Monday, October 23, 2017

Week 4

Hours had past. Or, so it felt. I peered out the window and attempted to count the seemingly infinite objects strewn alongside the highway. The monotony of the activity induced a sleepy-stupor.

Bang! The bus rumbled over potholes in the highway, driving my head repeatedly into the glass window. My hand pressed firmly to my now throbbing forehead. I squinted, as the excessive glare of the sun reflected from the burning asphalt. Oh, the woes of a nomadic life.

Several rows in front, another traveler scrambled to retrieve the books that had fallen from her bus seat. I was quick to notice a rather large book she gripped tightly as she organized her collection. While her hand steadied the stack, her eyes resumed reading. I moved to her row to inquire about the book.

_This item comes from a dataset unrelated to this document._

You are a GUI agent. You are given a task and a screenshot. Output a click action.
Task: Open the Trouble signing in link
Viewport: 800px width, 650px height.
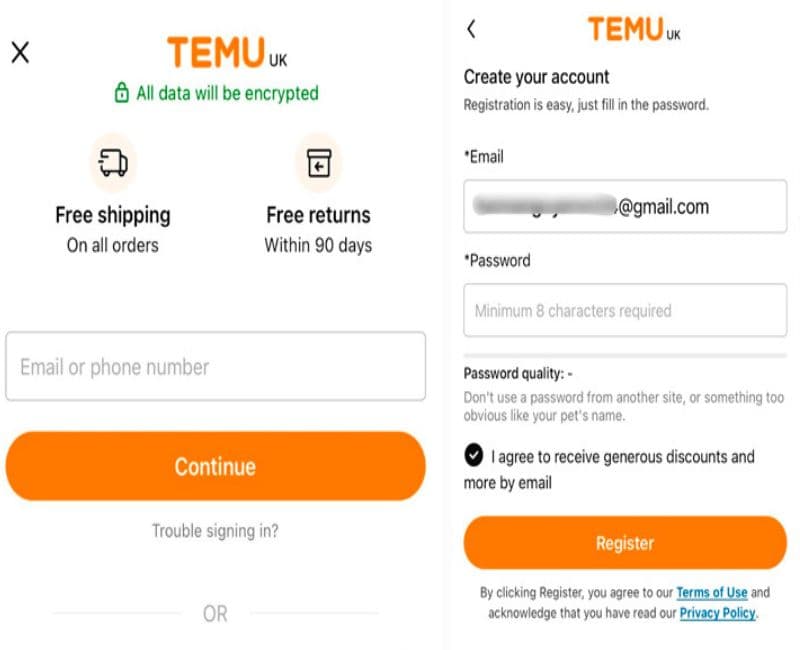(x=215, y=530)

“What are you reading?” I asked. Captivated by the seemingly two-ton book, she didn’t respond. I leaned forward to tap her shoulder. Naturally, I startled her. I hadn’t showered in days. My hair was greasy, my clothing wrinkled, my voice hoarse, and my face weather-beaten.  

Our conversation was brief. However, I found myself equally intrigued by her synopsis of The Warmth of Other Suns“It’s a series of narratives…a detailed account of the Great Migration from the migrant’s own perspective. From World War I until the early 1970s, black people moved to cities of the urban North and West to escape a region replete with Jim Crow laws and race-based violence,” she responded. It seemed the Great Migration was more than a demographic shift, but an action of then-unparalleled collective black agency.

I was on one of the dominant migratory routes. While I recognized that my motivation was rather different, I would not breath freely until I had arrived.